Thinking Parallel

A Blog on Parallel Programming and Concurrency by Michael Suess

Scoped locking vs. critical in OpenMP – a personal shootout

When reading any recent book about using C++ and parallel programming, you will probably be told that scoped locking is the greatest way to handle mutual exclusion and is in general the greatest invention since hot water. Yet, most of these writers are not talking about OpenMP, but about lower level threading systems. OpenMP has its own rock-star directive for taking care of synchronisation, and it is called critical. Nevertheless, it is possible to implement scoped locking in OpenMP and I was curious: What would an honest comparison between the two contenders result in?

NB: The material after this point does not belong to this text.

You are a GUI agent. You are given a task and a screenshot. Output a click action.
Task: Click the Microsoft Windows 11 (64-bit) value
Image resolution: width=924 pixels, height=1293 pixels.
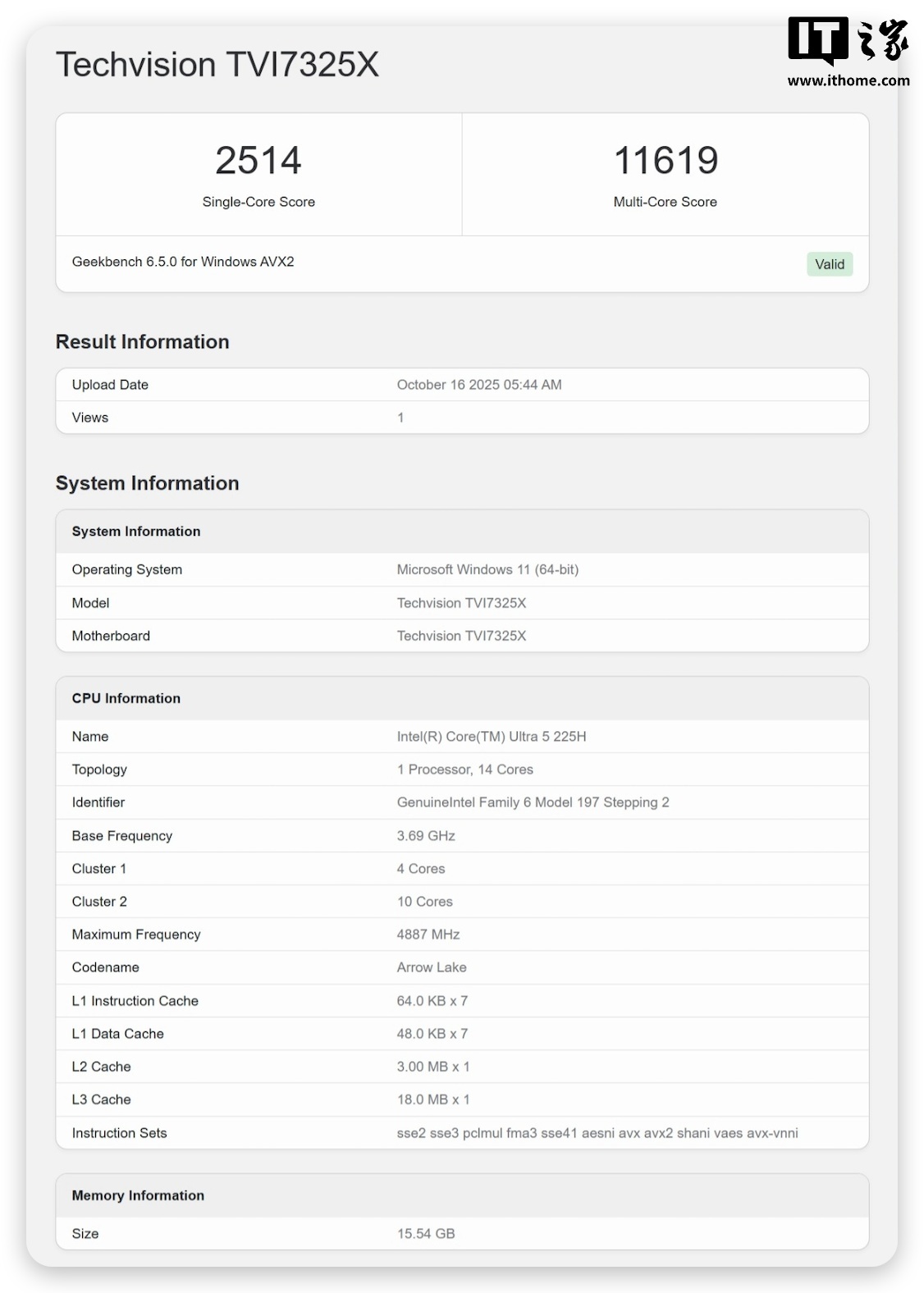tap(487, 569)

Before I start, a word of warning: This article requires some C++ and OpenMP knowledge, as well as some knowledge on general parallel programming concepts. It also concentrates on a very special problem, which may not be interesting for everyone. You have been warned :P.

Lately, I have been experimenting with concurrent patterns in C++ and OpenMP. One of the first things I tried was to implement a Guard Object. The technique behind this is also commonly referred to as Scoped Locking. I start this article by shortly explaining what scoped locking means (if you already know that feel free to skip the first few paragraphs) and afterwards compare it to what can be done with the critical-directive in OpenMP. My personal conclusion is at the end of this article.

An introduction to Scoped Locking

Mutual exclusion is the most common form of synchronisation in threaded parallel programs. Most threading systems provide data types and API-functions to guarantee mutual exclusion (e.g. mutex-variables in Pthreads) and I will refer to these types as locks for the rest of this article. A common error when using these functions is to forget to unset the lock. Has never happened to you, you say? Think of the case, when there are break, exit or return statements inside the protected regions. These give us multiple ways to exit that region and screw up by forgetting the lock, especially when multiple authors work on the same code-base.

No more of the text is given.